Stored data

__________

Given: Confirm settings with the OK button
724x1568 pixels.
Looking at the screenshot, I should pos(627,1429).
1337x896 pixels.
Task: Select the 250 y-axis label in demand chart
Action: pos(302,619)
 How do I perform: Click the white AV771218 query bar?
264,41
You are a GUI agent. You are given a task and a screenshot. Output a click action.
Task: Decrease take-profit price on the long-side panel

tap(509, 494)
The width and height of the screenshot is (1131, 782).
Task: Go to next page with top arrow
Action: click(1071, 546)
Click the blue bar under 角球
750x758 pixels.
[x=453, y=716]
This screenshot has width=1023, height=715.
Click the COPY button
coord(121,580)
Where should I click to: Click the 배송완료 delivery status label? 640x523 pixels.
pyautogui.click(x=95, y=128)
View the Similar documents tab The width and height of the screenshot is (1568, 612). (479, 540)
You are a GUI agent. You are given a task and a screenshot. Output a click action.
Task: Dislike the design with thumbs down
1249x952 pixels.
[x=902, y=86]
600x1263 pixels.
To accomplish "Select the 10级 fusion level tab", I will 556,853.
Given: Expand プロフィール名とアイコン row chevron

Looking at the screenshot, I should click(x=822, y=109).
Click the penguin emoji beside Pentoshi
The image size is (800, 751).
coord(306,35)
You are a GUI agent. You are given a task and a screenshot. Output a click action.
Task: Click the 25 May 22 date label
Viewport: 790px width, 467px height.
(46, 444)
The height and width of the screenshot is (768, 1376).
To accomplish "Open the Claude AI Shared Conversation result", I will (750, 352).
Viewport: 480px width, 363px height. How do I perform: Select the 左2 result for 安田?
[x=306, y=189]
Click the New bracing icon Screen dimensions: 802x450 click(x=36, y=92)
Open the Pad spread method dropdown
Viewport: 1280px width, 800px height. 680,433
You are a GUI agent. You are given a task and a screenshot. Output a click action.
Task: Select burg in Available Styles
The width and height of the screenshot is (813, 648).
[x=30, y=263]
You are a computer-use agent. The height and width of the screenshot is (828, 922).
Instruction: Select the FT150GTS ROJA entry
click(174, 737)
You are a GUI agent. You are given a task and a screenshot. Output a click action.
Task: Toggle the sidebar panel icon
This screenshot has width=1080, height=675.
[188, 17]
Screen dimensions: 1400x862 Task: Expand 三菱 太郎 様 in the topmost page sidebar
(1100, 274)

__________

From the data above, work out how many lines hold "icon". Answer with the number alone.

* _Exercise solution_
2